I congolesi sono stati i primi tra i richiedenti asilo, nel 2014, in Francia. Il '"Congo-Kinshasa" è regolarmente teatro di massacri, in particolare nella regione del Nord Kivu, nella parte orientale - una zona dove i paesi occidentali "sconsigliano vivamente" ai propri cittadini di mettere piede. L'accordo di pace raggiunto tra il governo e i guerriglieri del Movimento 23 marzo (M23) a fine 2013, ha portato ad una tregua e, quindi, ad una diminuzione del numero di richiedenti asilo nella regione. I combattimenti però continuano, in particolare con le Forze Alleate Democratiche (ADF) ugandesi ribelli e musulmane. Il paese è guidato dal 2001 da Joseph Kabila, di cui le ONG, che si pongono a difesa dei diritti umani, denunciano regolarmente gli attacchi alle libertà fondamentali dei cittadini.

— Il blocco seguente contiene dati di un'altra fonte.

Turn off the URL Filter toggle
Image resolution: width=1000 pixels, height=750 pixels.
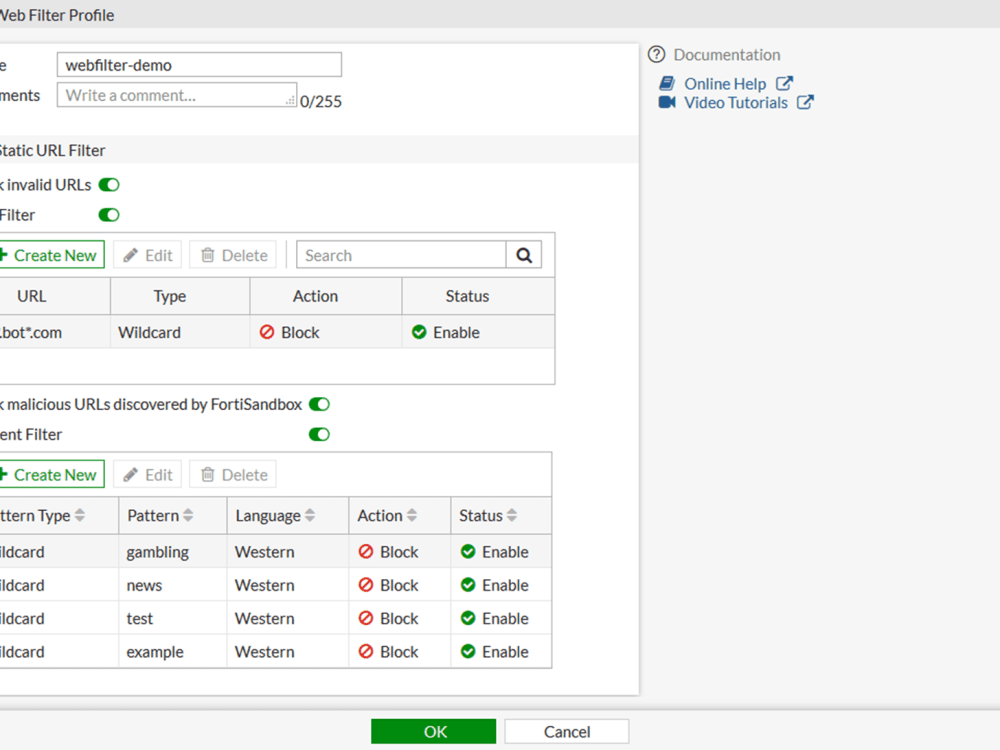click(109, 214)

Queste sono alcune delle aree più problematiche quanto a gravi instabilità che, se non verranno in qualche modo risolte, favoriranno ulteriormente gli esodi verso l’Europa. Nel recente rapporto della Caritas italiana (“Cibo di guerra”) si evidenzia come il numero dei conflitti nel mondo sia aumentato del 9%, da 388 a 424: in mancanza di interventi di pace da parte della comunità internazionale e dell'Ue, che potrebbero esercitare ruoli chiave per la risoluzione di alcuni conflitti, non potranno che aumentare le sofferenze, e con esse i costanti flussi migratori verso zone del mondo che, anche se ancora in crisi economica, godono comunque di una situazione di pace e stabilità.